Sesuatu yang mulai ”lepas”secara perlahan-lahan dari genggaman dan pelukan
tanpa kita sadari, dan sesuatu yang mulai lepas tersebut sekarang mendatangkan
malapetaka besar bagi kita.
Alam
yang indah, hijau, dengan serba aneka satwa di dalamnya kini sulit untuk
ditemukan lagi. Di mana semua itu? Kita telah dan tengah merasakan kehilangan
sesuatu. /Burung-burung kecil tak lagi berkicau pagi hari/ Hutan
kehilangan ranting/Ranting kehilangan daun/Daun kehilangan dahan/Dahan
kehilangan hutan/. Gambaran keprihatinan seorang Taufik tentang alam dan
kita sebagai pelakunya. Keprihatinan yang tak pernah selesai menyaksikan,
bahkan membaca tanda-tanda alam yang kian parah dan mencemaskan. Kita bisa
begitu gampang menyaksikan polusi dan sampah berserakan di mana-mana. Aktivitas
pertambangan, penebangan, anomali cuaca, dan banjir bandang adalah contoh nyata
betapa kita mulai resah dengan perubahan pola perilaku dan gaya hidup modern.

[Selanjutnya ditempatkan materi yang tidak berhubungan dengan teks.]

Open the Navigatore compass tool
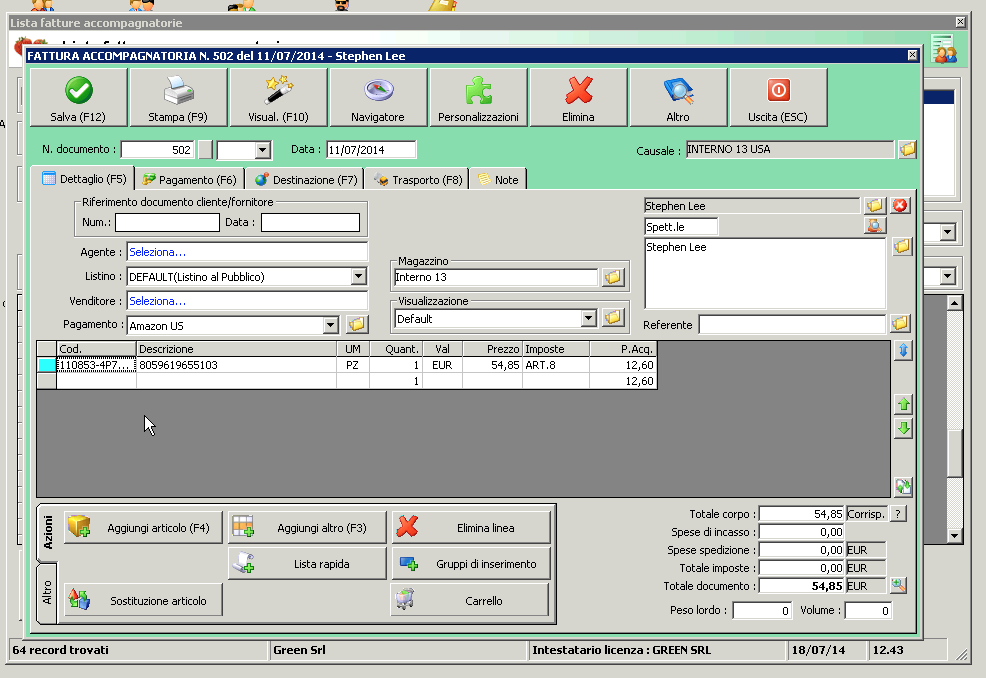tap(378, 99)
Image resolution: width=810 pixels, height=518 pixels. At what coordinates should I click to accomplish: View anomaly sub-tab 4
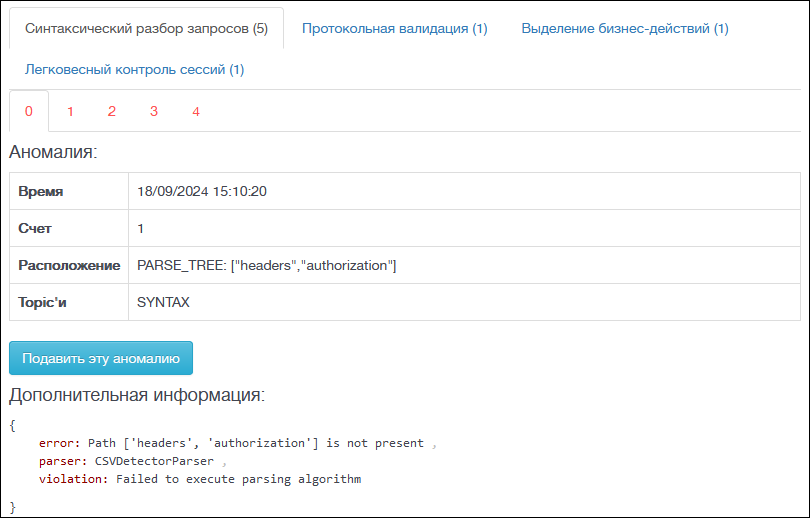[x=196, y=111]
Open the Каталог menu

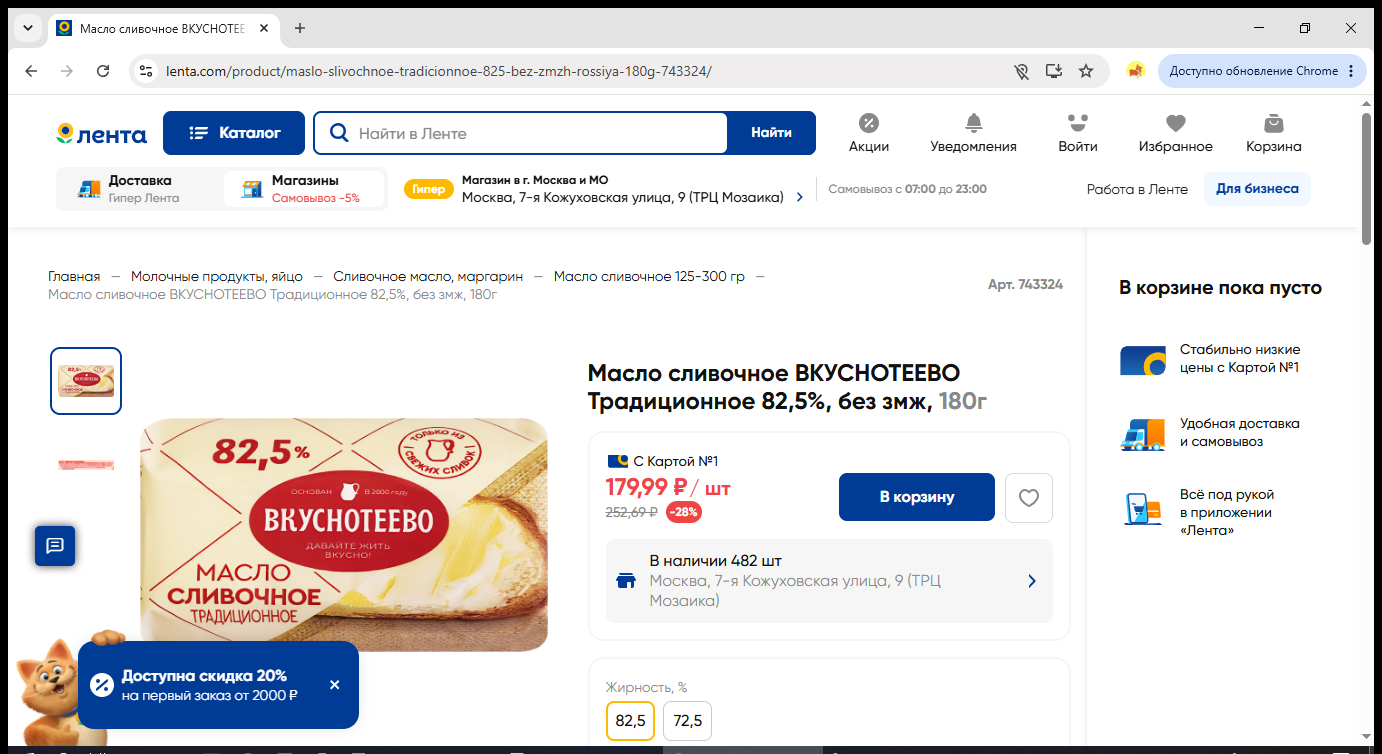(234, 133)
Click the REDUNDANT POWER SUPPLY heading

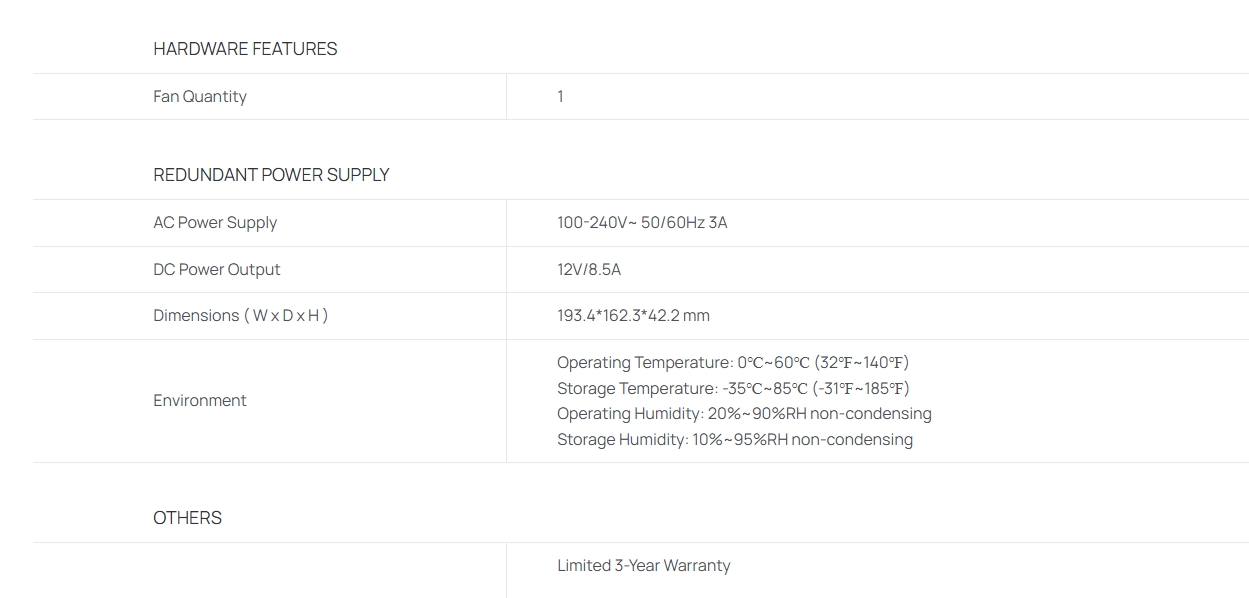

Itulah deretan kehilangan yang mulai lepas dari genggaman kita, dan meluncur
pelan meninggalkan kita.
Ada
pergeseran juga perubahan pola perilaku, pikiran, dan sikap kita terhadap alam.
Perubahan-perubahan dimaksud memprlihatkan kerusakan alam di mana-mana. Mungkinkah masih tumbuh sikap dan perilaku
untuk memelihara alam yang indah, agar tetap awet dan lestari. Alam yang
menjadi tempat pijak dan wadah penafkahan kita justru diabaikan, ditinggalkan,
dan dibiarkan lewat jamahan-jamahan tangan nakal kita yang tidak
bertanggungjawab. Inilah bentuk keserakahan manusia terhadap alam. Oleh
sebab itu, kita menanamkan sikap menjaga dan melestarikan hutan.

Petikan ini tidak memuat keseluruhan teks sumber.